About this exercise: Using the records below, copy every line that holds the string "resolution".

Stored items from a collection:
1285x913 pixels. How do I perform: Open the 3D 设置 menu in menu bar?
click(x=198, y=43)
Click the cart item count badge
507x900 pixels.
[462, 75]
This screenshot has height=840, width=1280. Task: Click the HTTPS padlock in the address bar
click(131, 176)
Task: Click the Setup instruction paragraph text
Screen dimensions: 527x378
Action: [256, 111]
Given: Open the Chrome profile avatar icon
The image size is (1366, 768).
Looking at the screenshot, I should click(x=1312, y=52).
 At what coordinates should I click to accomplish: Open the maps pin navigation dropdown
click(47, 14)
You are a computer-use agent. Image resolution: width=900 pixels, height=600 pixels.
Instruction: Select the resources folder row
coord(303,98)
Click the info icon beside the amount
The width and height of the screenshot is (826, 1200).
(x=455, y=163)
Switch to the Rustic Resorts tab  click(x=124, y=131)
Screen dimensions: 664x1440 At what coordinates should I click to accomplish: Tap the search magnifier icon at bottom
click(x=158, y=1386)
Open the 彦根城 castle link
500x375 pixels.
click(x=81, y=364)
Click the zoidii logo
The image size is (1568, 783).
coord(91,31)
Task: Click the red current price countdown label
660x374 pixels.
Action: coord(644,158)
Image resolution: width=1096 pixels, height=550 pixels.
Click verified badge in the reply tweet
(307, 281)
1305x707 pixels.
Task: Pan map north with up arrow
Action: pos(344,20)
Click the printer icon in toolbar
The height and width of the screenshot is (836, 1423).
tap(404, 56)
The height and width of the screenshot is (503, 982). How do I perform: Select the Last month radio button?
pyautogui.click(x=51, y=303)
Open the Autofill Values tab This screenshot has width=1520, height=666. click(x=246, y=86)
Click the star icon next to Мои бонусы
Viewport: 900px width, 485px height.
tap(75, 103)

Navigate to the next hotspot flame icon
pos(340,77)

Response:
You are a computer-use agent. Image resolution: width=900 pixels, height=600 pixels.
Image resolution: width=1096 pixels, height=550 pixels.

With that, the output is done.